Reviewed by

Christopher Armstead

A few things come to mind after watching After Dark’s horror / thriller ‘The Task’ which was a little low on horror and not all that thrilling, but it did have a few things working in its favor. First of all, who out there wants to pitch in and get together a Bulgaria Movie Package? It can’t be all that expensive since so many movies are shot over there nowadays. I, myself, don’t have any money to throw into the pot, but I can facilitate activity with the best of them. Hit me up. Secondly, this is like the fourth or fifth horror flick I’ve seen where a largely British cast is forced to pretend to be Americans and some of the cast members had trouble masking their accents. I imagine if they all speak Britishy and stuff, then that would make this movie a ‘foreign film’ and I guess Americans don’t like foreign films. Lastly, for whatever reason… because it should work in theory… but I think it has been proven that the reality show / horror movie angle simply doesn’t work. But this one should’ve worked and I’m gonna tell you why it didn’t.

A bunch of people are snatched off the street, rounded up in a van, forced to put on pigs masks, and taken to parts unknown. Relax, they are going to be okay. A few months ago they all tried out for a reality show, and they won! The show called ‘The Task’, the brainchild of Connie the Ambitious TV producer, played by actress Alexandra Staden who is really, really pretty, places these people in an abandoned prison with a sordid history. The rules are simple. Stay one night in the prison and get your twenty large at daybreak. There are tasks you need to perform during this night however, and considering that the lighting is poor, the place is freaky and creaky, and unknown to all The Warden (Valentin Ganev) is roaming the halls… it will be an eventful night, to say the least.

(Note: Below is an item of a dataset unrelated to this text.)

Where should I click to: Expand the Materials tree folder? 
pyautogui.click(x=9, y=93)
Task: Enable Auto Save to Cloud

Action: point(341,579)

The warden, as it is told, committed all kinds of atrocities behind these walls. Dude gassed his prisoners, submerged his prisoners in big vats of dookey, fed the prisoners to themselves, he raped his female prisoners, knocked them up, and then forced them to eat their newborns. That guy… I tell you. Our future victims consist of Randall the Gay Dude (Marc Pickering) who’s afraid of religion, Dixon the Black Guy (Texas Battle) who’s afraid of being submerged in dookey, Shoe the Hot Chick (Ashley Mulheron) who’s afraid of having meat in her mouth, Toni the Smart Girl (Amara Karan) who’s

afraid of being left alone, and then there are twins Stanton (Tom Payne) the pretty boy and his sister Angel (Antonia Campbell-Hughes) the tough chick who aren’t afraid of anything… before today that is.

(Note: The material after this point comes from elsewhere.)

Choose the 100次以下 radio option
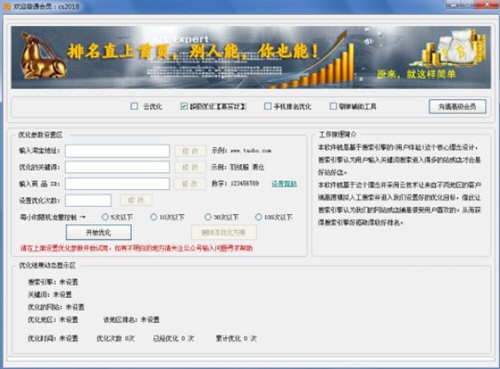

So with Connie and her crew monitoring the situation from the control booth, the game begins. Damn if there isn’t some weird looking, out of shape dude popping up who isn’t supposed to be there. The crew tells Connie that they think that guy is a plant, designed to elicit a response from the crew in the control panel, footage that can be used for some ‘behind the scenes’ type extras, but Connie has her doubts. After the contestants start dying for real, Connie knows she has to get the survivors the hell out of there. But will she be too late? Or maybe all isn’t what it seems… Or maybe it is… I’m not telling.

Here’s what I liked about the task. I liked the spooky nature of the prison atmosphere even though I don’t think director Alex Orwell squeezed nearly enough fear out of that really promising setting. I also liked the setup of the film, recognizing that the whole reality show horror angle rarely works, but watching the techs in the control room manipulating the elements for the contestants, switching back to the contestants experiencing what they are going through, and not knowing whether or not the sounds and sights are mystical or part of the show did keep the viewer slightly off balance. Also, I didn’t see the ending coming. At least the first one. The second one we saw coming a half mile away. Regardless, good job at keeping the audience in the dark as to what was going on.

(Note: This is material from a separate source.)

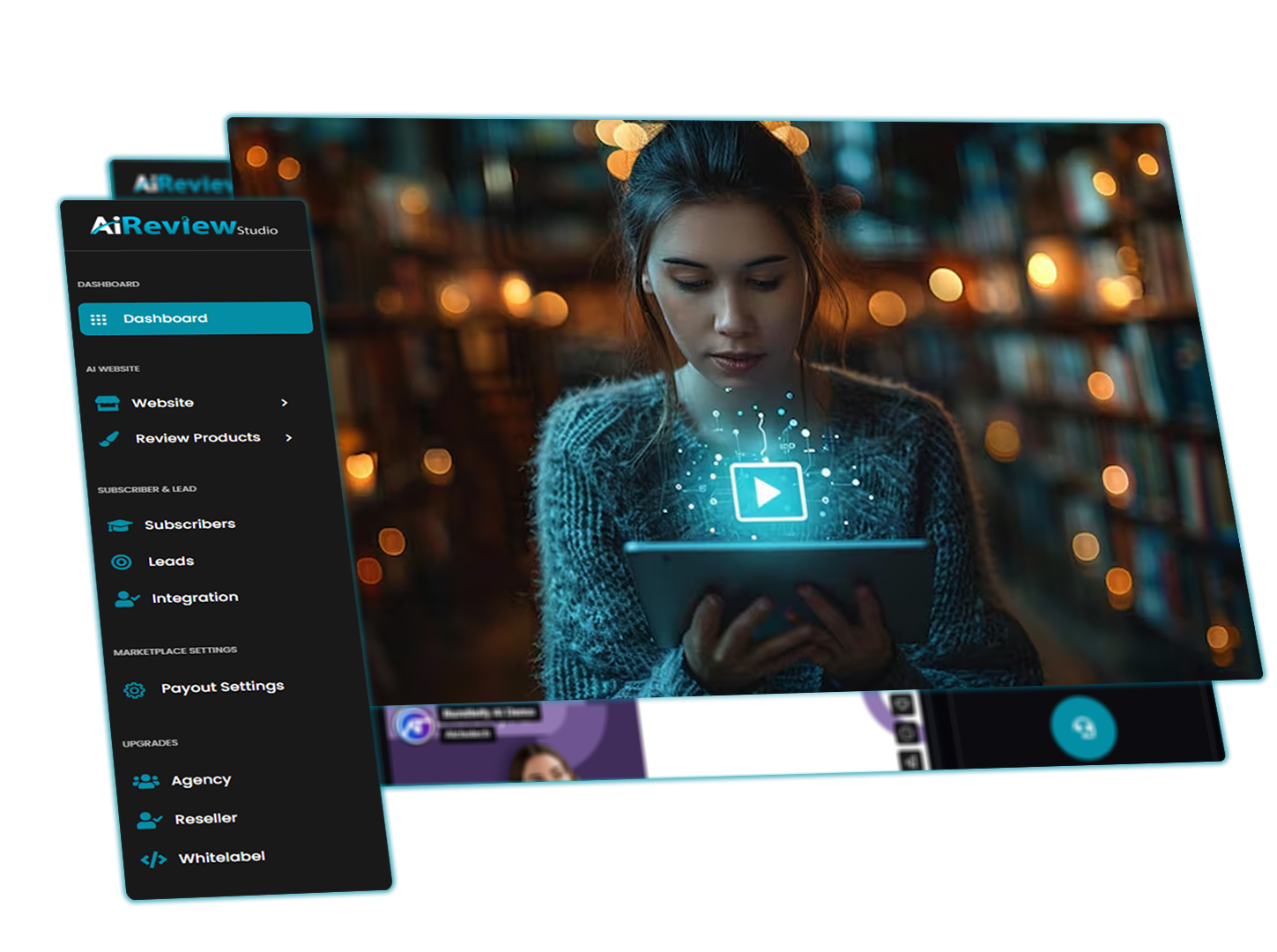Expand the Review Products submenu chevron
1277x952 pixels.
(288, 438)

Ah, but the number one problem with ‘The Task’, however, is that the Warden simply wasn’t very scary. That box cover with the grizzly monster on front? Ignore that. I mentioned it before, but while the After Dark series of films are largely hit and miss affairs, their cover art is almost always spectacular. Back to the movie, if it was some kind of sentient monster manipulating things, then this film probably would’ve been much better. Instead we had this guy who looked like… I don’t know… Abner Doubleday with his shirt off or Winston Churchill stomping around topless trying to scare people. I’m sorry, but unless you have a cherubic fat guy phobia, that’s not going to scare anybody.

Even if we did have a specter worthy of our fearful respect, we’re still left with a movie that didn’t generate a lot of tension or dread considering that the atmosphere our characters were trapped in should’ve been nothing but tension and dread.

A horror / thriller with not a lot of terror and even fewer thrills. ‘The Task’ had some promise, but tragically it was not realized.